The python and natural appetite control: a discovery paving the way for new anti-obesity and anti-sarcopenia drugs
An international study reveals how a compound in python blood suppresses appetite, offering new therapeutic perspectives for obesity and muscle loss.
At first glance, the python may appear to be a kind of biological 'superhero'. Perhaps it swallows, albeit slowly, an antelope. And if we follow what happens, we realise that the swallowed animal almost draws inside the big snake, deforming it, with the very heart of the reptilian increasing in volume and contracting more strongly, only to return to normal after digestion.
But there is another striking feature of the python. Once it has been fed a really big meal,it manages to quench its appetite for weeks, even months. without having negative interactions on metabolism. And it is this secret that science now explores, with a study conducted by experts from the University of Colorado Boulder together with scholars from Stanford and Baylor Universities published in Nature Metabolism.
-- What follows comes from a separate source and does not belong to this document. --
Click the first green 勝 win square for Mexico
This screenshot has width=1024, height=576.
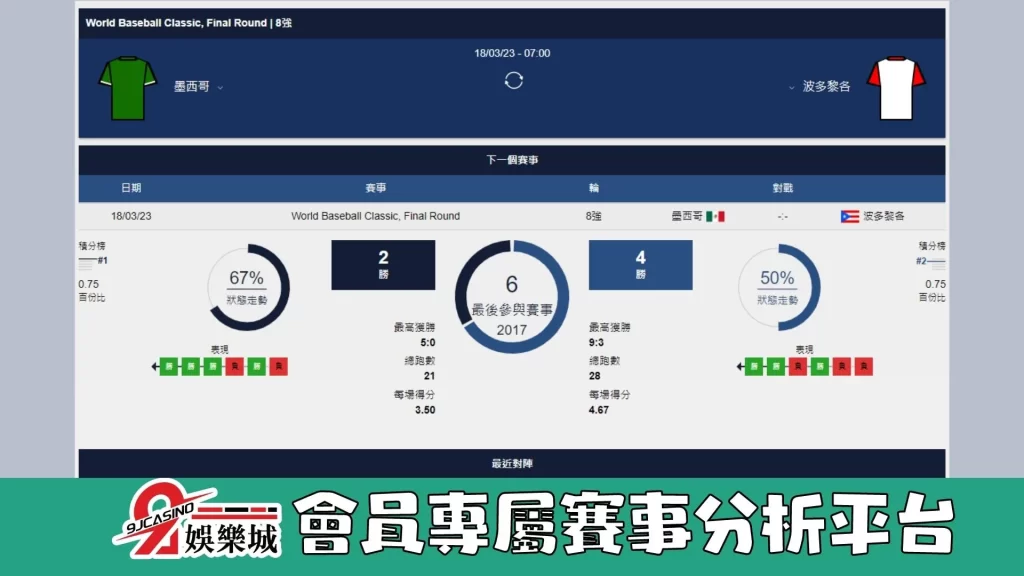(169, 366)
The research particularly highlights the presence of a compound (para-thyramine-O-sulphate - pTOS) that suppresses appetite in the blood of pythons. And it is precisely from this biological model that active ingredients could be derived that could help, in addition to what is already available, in the challenge to obesity and overweight with all the consequences that these entail for metabolism and well-being.
Snake Superpowers
Just think: after one meal, the heart of the royal pythons expands by about a quarter. But above all, there is a devastating acceleration of the metabolism, which becomes faster by almost 4,000 times, given the digestive effort to be endured.
And so, as one of the authors of the study, Leslie Leinwand, points out in a note from the university, there really is a need to understand what lies behind these natural reactions: 'these animals are capable of doing things that we and other mammals cannot do, and attempts are being made to exploit these abilities for therapeutic interventions,' is the scholar's comment.